Un escritor de finales de siglo se lamentaba de que la mayoría de los viajeros a España nunca se tomó la molestia de informarse sobre el país antes de visitarlo, o de aprender algo de su idioma, cosas tan indispensables para comprender sus costumbres [7]. Ambas observaciones pueden aplicarse todavía; últimamente tenemos al turista gracioso, con afición a los toros, que pretende ilustrarnos sobre cosas de España, tras las huellas de Hemingway y Barnaby Conrad. Los «hinchas taurinos» han infestado la Península durante algunos años; ¡si ve usted venir a alguno, escóndase y rece para que no venga a escribir un libro sobre España!

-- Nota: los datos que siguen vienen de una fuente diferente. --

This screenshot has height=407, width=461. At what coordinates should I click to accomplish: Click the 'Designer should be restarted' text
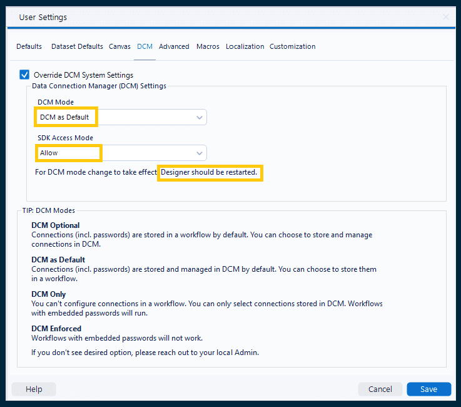click(x=209, y=172)
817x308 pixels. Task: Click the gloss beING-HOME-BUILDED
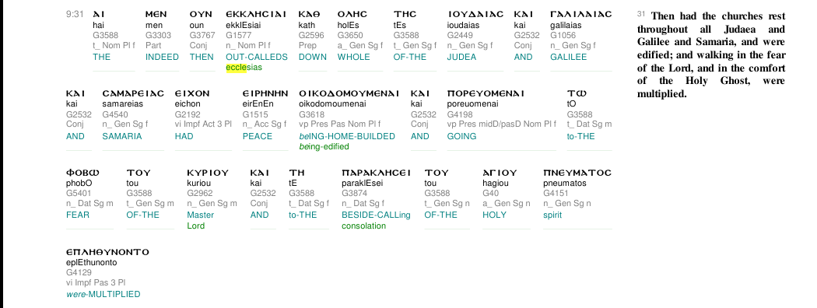(347, 137)
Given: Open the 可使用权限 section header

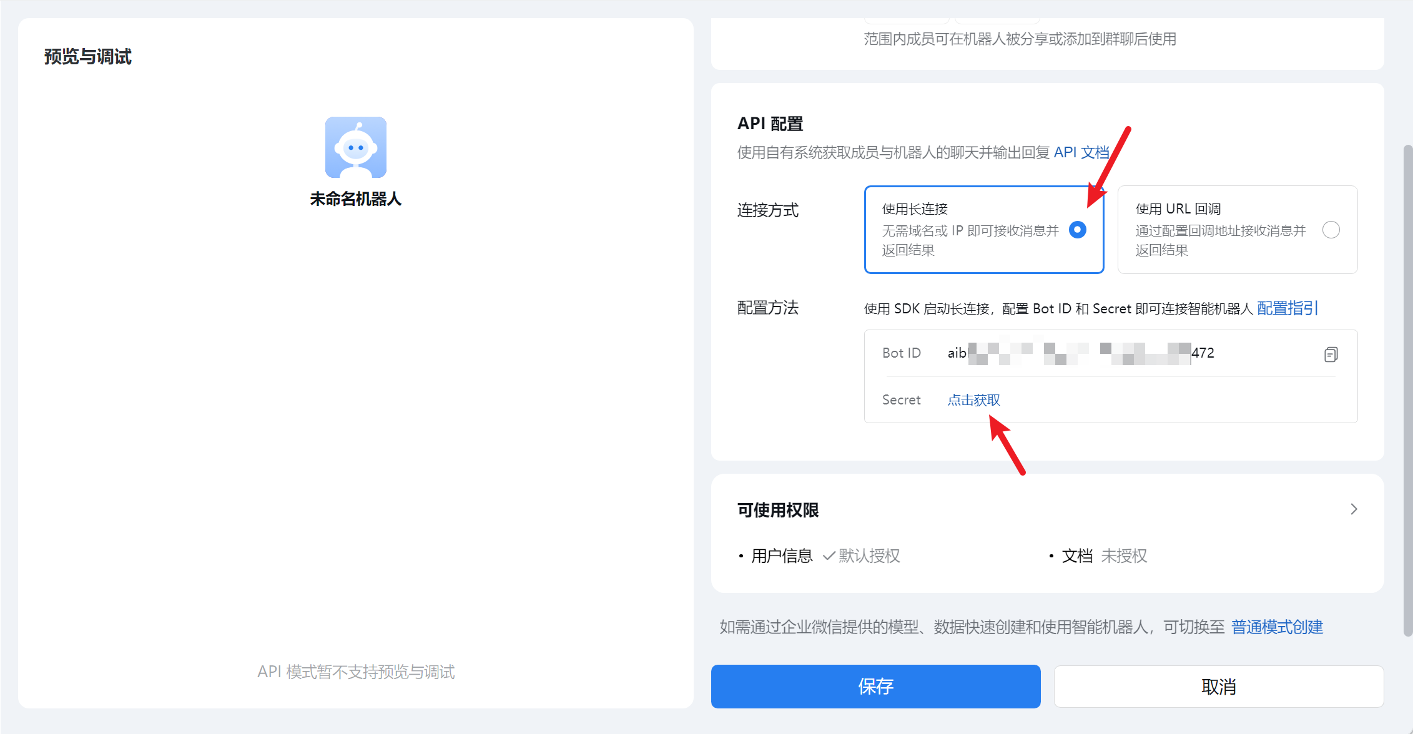Looking at the screenshot, I should click(x=778, y=510).
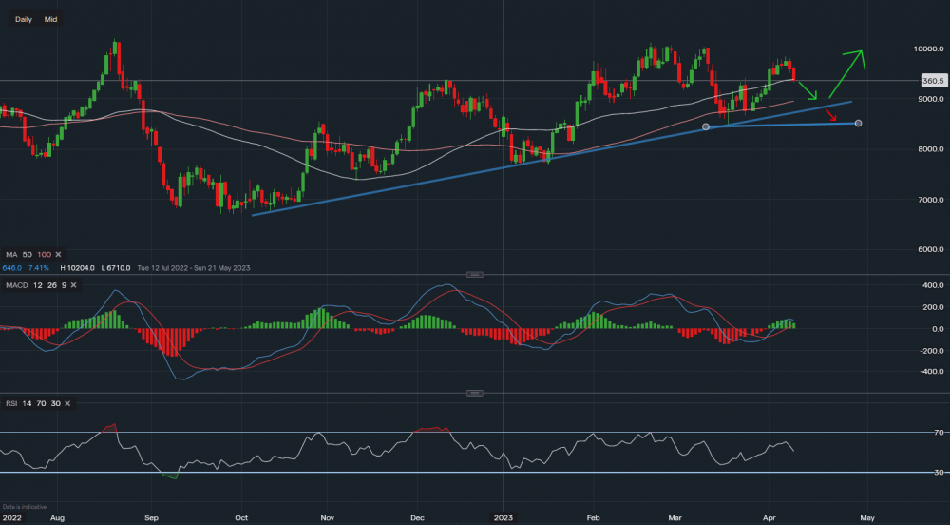Open RSI indicator settings label
Image resolution: width=950 pixels, height=525 pixels.
(x=12, y=403)
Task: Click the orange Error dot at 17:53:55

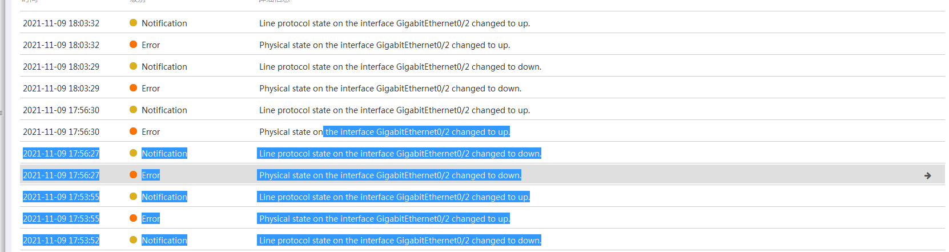Action: click(x=133, y=218)
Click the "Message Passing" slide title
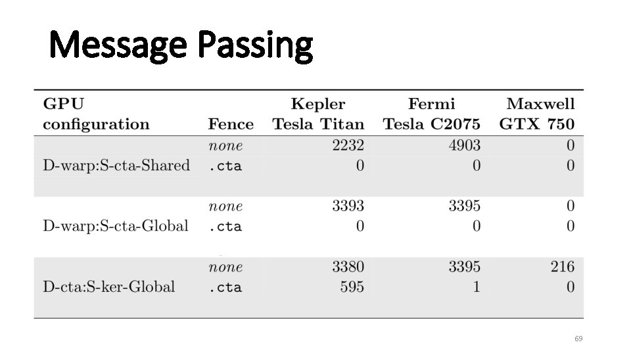 click(x=181, y=45)
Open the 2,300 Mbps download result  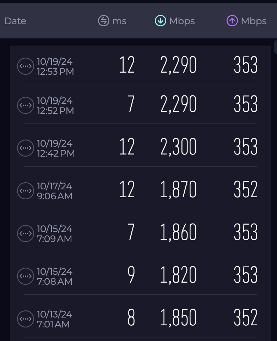point(178,147)
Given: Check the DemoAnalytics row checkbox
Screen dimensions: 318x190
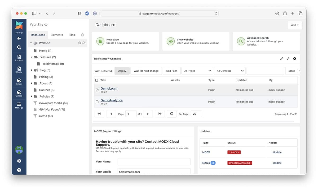Looking at the screenshot, I should point(97,102).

Hay otros pueblos y naciones que tienen que soportar «tipismos» clásicos y caricaturas nacionales o raciales, pero sufrir a un tiempo una historia deformada intencionadamente y un tipo de literatura para viajeros sobrecargado de ofensas, ha correspondido a España en medida, por cierto, superior a sus merecimientos. Sería menos malo si esta mescolanza de prejuicios consistiera sólo en el enamorado andaluz, lánguidamente romántico, con guitarra bajo el balcón, o en un Tyrone Power torero, pisando la sangre y arena de Hollywood o en una Carmen apasionada y trágica con navaja en la liga. Algunos españoles, en realidad, se quedaron un poco perplejos cuando vieron a Carmen Jones; ya se habían acostumbrado, con resignación, a la advenediza Carmen de Bizet, y pensaron que la extravagante versión achocolatada había ido demasiado lejos pero, tomándoselo a broma, sacaron el mejor partido de ello: «[Carmen] ya no nos pertenece, ni aun como hermana adoptiva. Aunque, si bien lo pensamos, ¿qué es esta Carmen Jones, negra bellísima, sino una muestra y una prueba más del poder expansivo y universal de lo español? Auténtica o importada, la españolada puede contagiar a otras razas y ambientes» {ABC, Madrid, 6 de mayo de 1955).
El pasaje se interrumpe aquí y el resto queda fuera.